Your task> Excluding pictures, give the entries again exactly as they appear.

(Collected data)
####
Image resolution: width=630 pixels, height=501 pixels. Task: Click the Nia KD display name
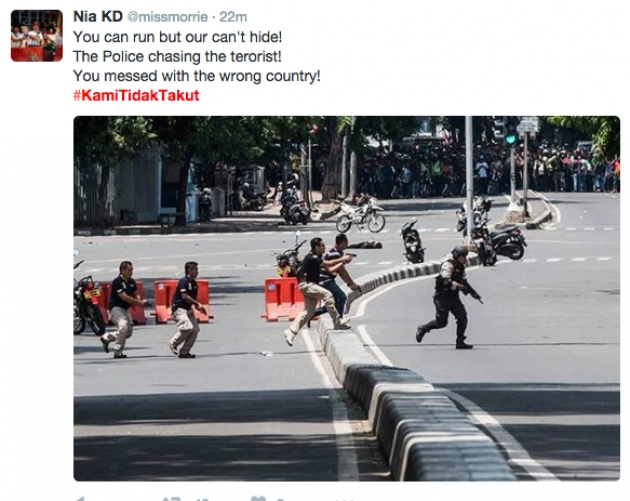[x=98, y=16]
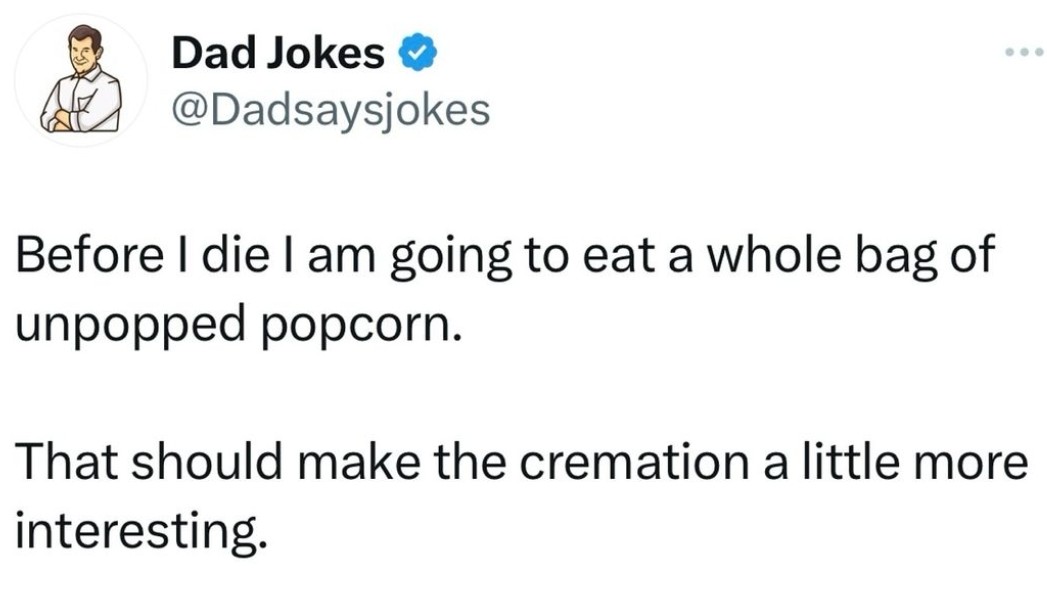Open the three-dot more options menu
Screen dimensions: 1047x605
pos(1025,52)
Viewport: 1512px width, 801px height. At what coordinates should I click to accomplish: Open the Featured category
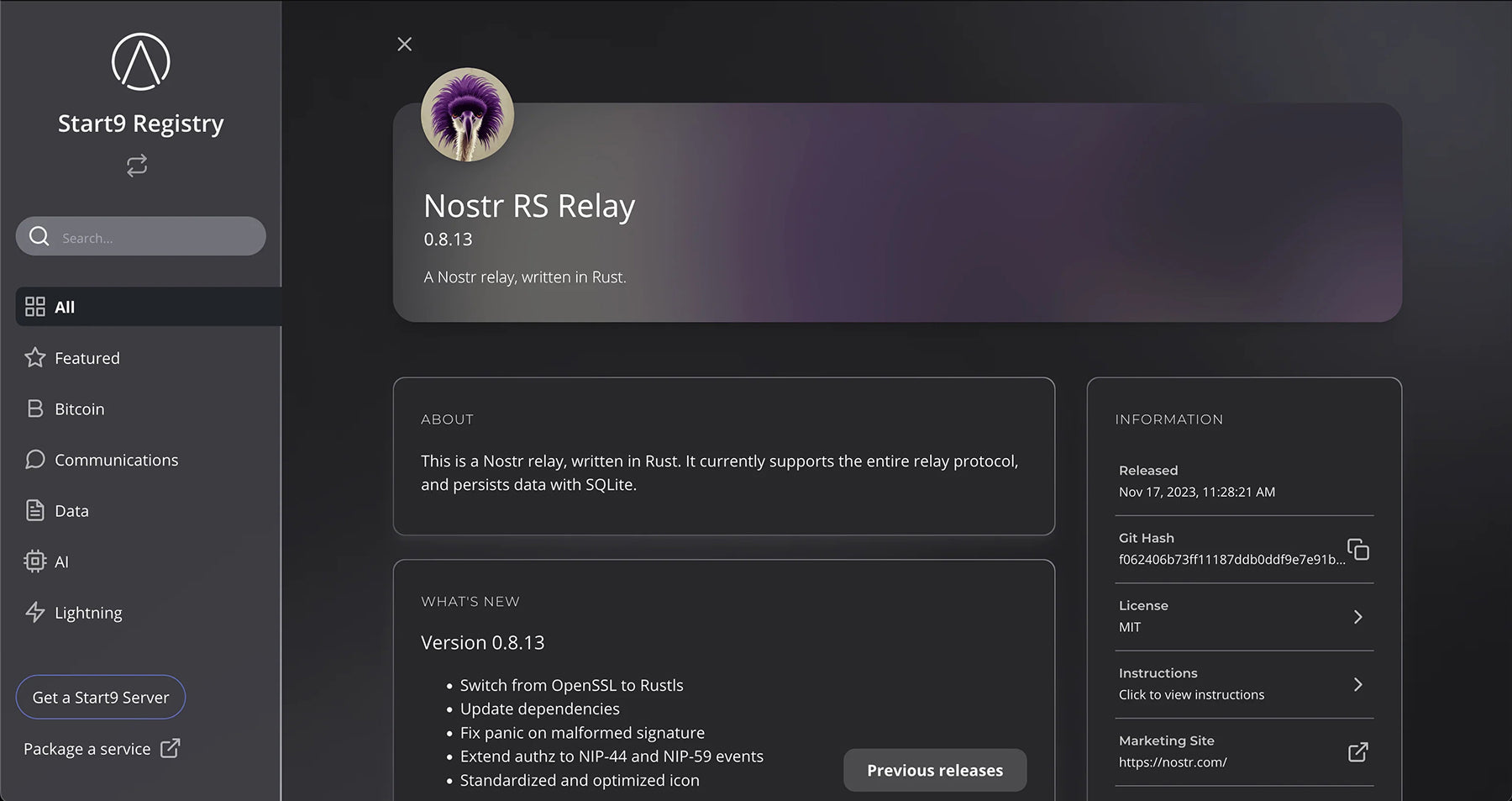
####
Written solution>
Image resolution: width=630 pixels, height=501 pixels. Task: Click the Nia KD display name
[x=98, y=16]
Open the three-dot more options menu
Screen dimensions: 1047x605
pos(1025,52)
Viewport: 1512px width, 801px height. At what coordinates should I click to accomplish: Open the Featured category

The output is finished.